(Excerpt provided Opens)

Too many hospitals

From Robert Whitcomb's "Digital Diary,'' in GoLocal24.com:

Care New England’s decision to close Memorial Hospital, in Pawtucket, or at least its inpatient services and emergency room, didn't surprise me at all. The fact is that Memorial’s days as a full-scale community hospital have long been numbered.

Our region has too many hospitals in a time when highly effective medications for such chronic ailments as heart disease, as well as proliferating outpatient facilities, such as comprehensive  and specialty physician group practices, urgent-care centers, drugstore clinics and free-standing emergency departments, treat many of the ills that used to be treated only within hospitals.  Just consider the number of surgeries now done outside hospitals, and that patients are discharged from hospitals after surgery there much faster these days. What might have kept them in a hospital for a week or two a couple of decades ago might now only keep them there for a couple of days.

And for the really serious and/or complicated stuff, patients can go to Rhode Island Hospital or the Miriam Hospital (the latter very close to Memorial), both in Providence, or to a hospital in the world-renowned health-care complex in Greater Boston (of which the Providence area is gradually becoming a part).

Only a small percentage of Memorial’s almost 300 beds are occupied and the place’s operating losses continue to swell.

So what will become of the facility? Probably much outpatient treatment and testing will continue in parts of the hospital buildings; after all, lots of physicians’ offices and very expensive equipment are there. (I go to see my cardiologist at Memorial every few months.) The rest of the structures might be turned into apartments, condos, offices, coffee shops, bars and so on – rather like a mill conversion.

The controversy about Memorial is really more about the threat to the hundreds of jobs at the hospital and the associated politics than about health care. But given the aging of the population, among other factors, the need for physicians, nurses, nurse practitioners, health-care aides and others in the sector will only grow; most of the laid-off folks at Memorial should fairly swiftly find new positions. But many will find leaving the hospital wrenching even as they find jobs elsewhere in the region that might be better for them in the long run. It’s a community.

Of course, politicians will denounce the closing even as they fail to come up with plausible arguments for keeping this old community hospital open in a time of revolutionary change (and confusion) in health care. And it’s been a very long time since Pawtucket was the sort of thriving factory town that could easily support such institutions as hospitals.

Now the city ever more desperately seeks the state’s help to finance a stadium for the Pawtucket Red Sox, although most Rhode Islanders oppose such help, according to a poll done for GoLocal by Socialsphere -- founded by John Della Volpe, the director of polling at the Kennedy School’s Institute of Politics at Harvard.

Far more promising is the coming Pawtucket/Central Falls train station. This facility will, among other benefits,  help those cities become Boston suburbs for those who can’t afford the very steep housing costs in and around “The Hub’’ and maybe get some back-office work from  Greater Boston companies in mills and other old buildings that have so far escaped the arsonists. Maybe some will live in what is now Memorial Hospital.

(Excerpt provided Closes)

Activity list:
[a] Answer the following questions from the commentary on Memorial Hospital.
(i) Approximately how many beds does Memorial have?
(ii) Which two hospitals in Providence are named as options for serious or complicated cases?
(iii) Who founded Socialsphere?
[b] Return the passage of the commentary on Memorial Hospital from "Far more promising" to "now Memorial Hospital.", copied word for word.

(Records shown Opens)

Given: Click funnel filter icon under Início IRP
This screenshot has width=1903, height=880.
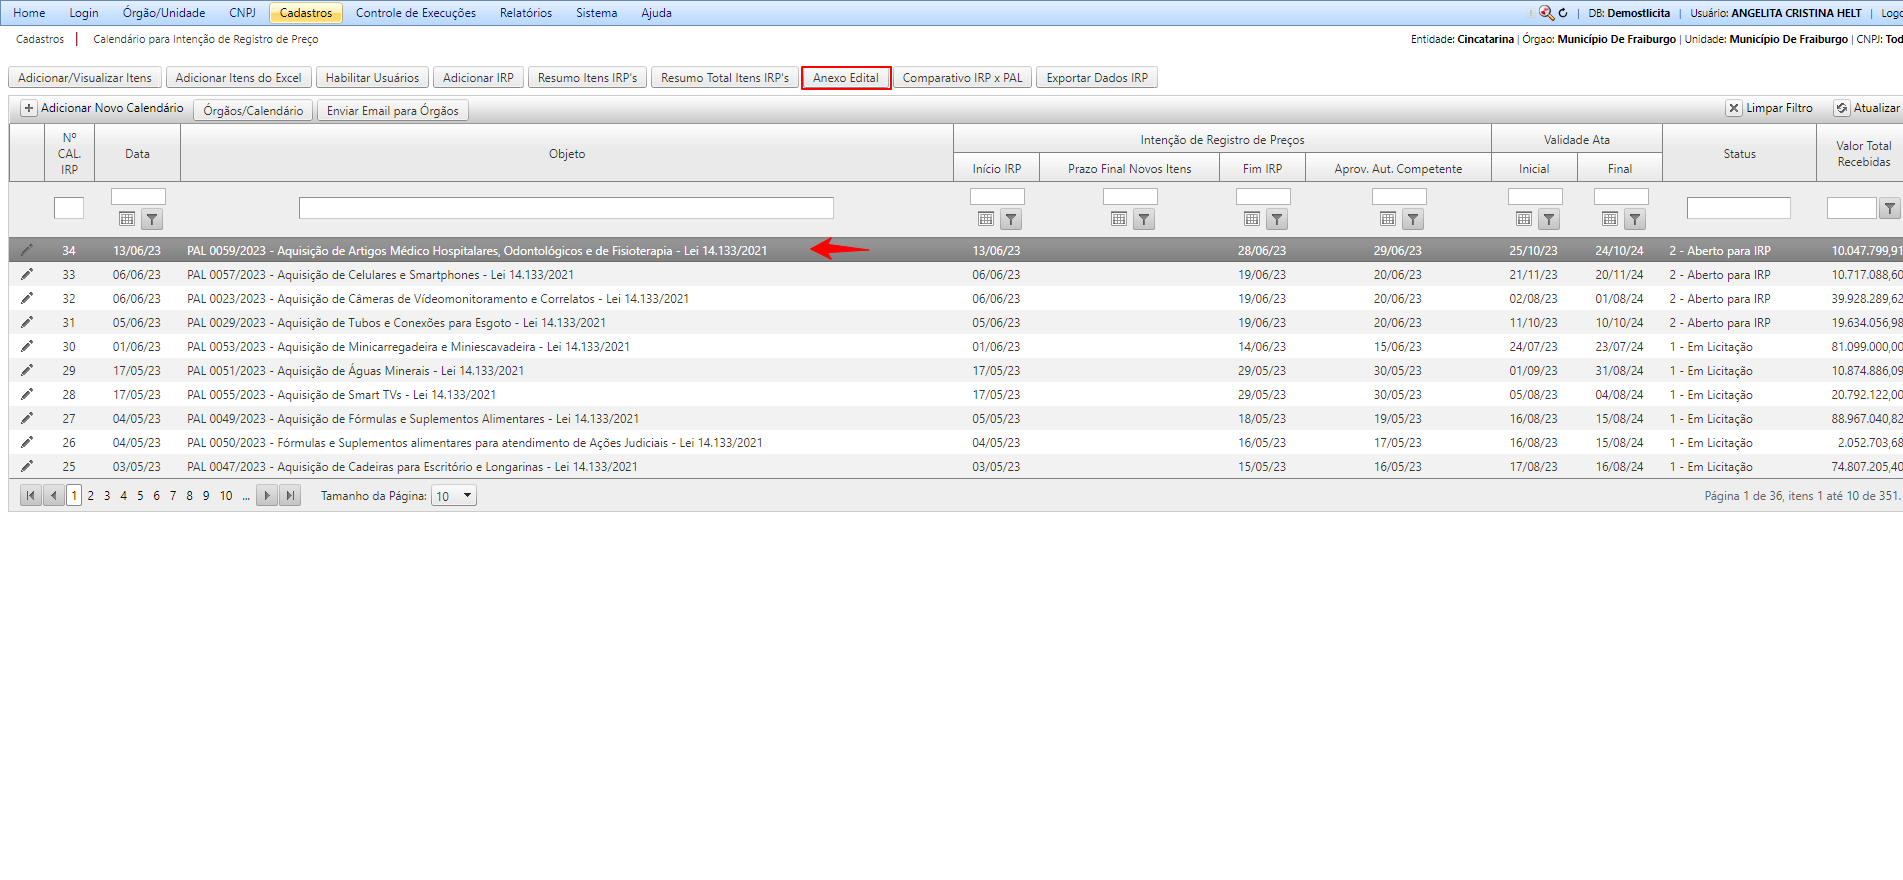Looking at the screenshot, I should 1011,219.
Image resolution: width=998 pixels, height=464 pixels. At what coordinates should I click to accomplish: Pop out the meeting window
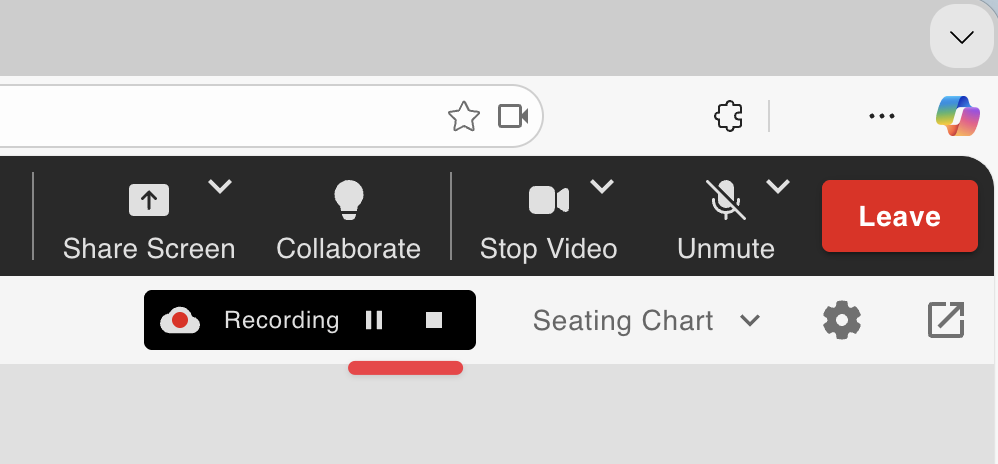pyautogui.click(x=945, y=321)
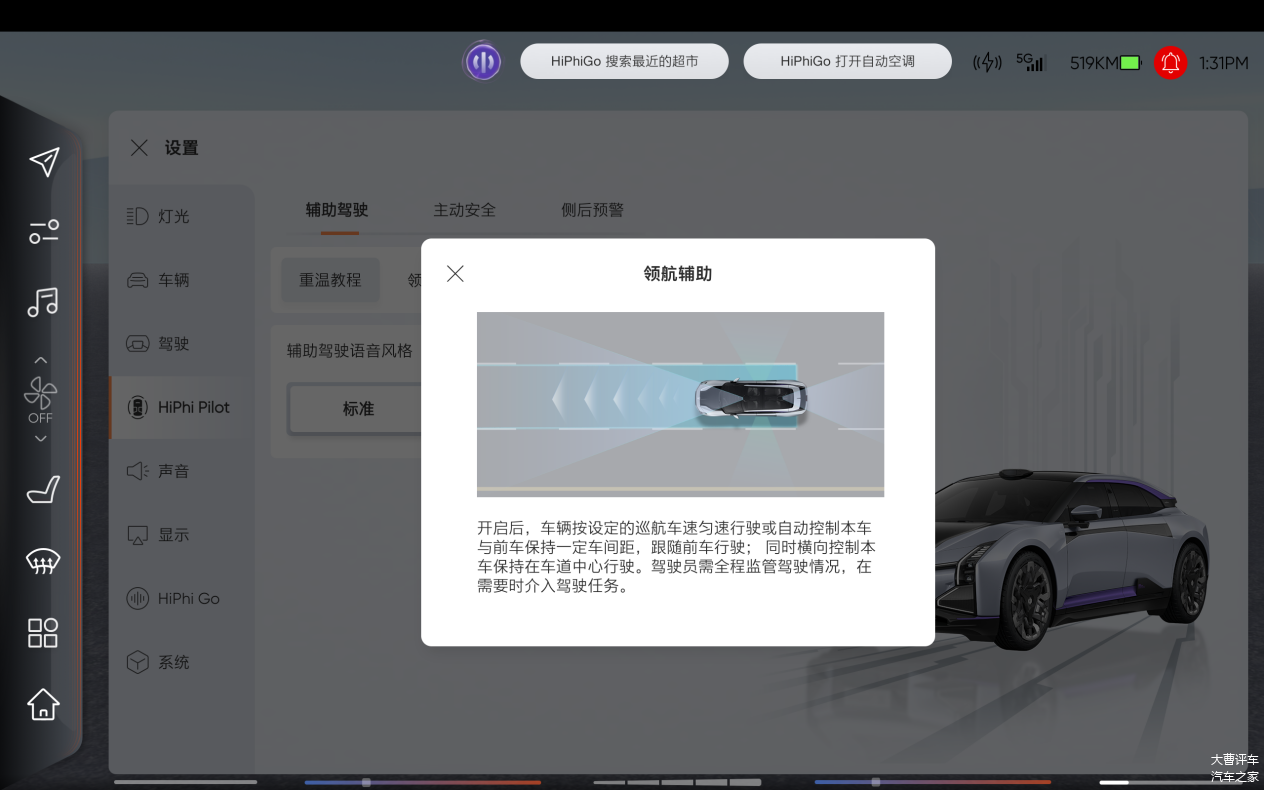Viewport: 1264px width, 790px height.
Task: Open seat settings icon in sidebar
Action: point(43,490)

(Records shown Closes)

Task results:
[a]
(i) Almost 300.
(ii) Rhode Island Hospital and the Miriam Hospital.
(iii) John Della Volpe.

[b]
Far more promising is the coming Pawtucket/Central Falls train station. This facility will, among other benefits,  help those cities become Boston suburbs for those who can’t afford the very steep housing costs in and around “The Hub’’ and maybe get some back-office work from  Greater Boston companies in mills and other old buildings that have so far escaped the arsonists. Maybe some will live in what is now Memorial Hospital.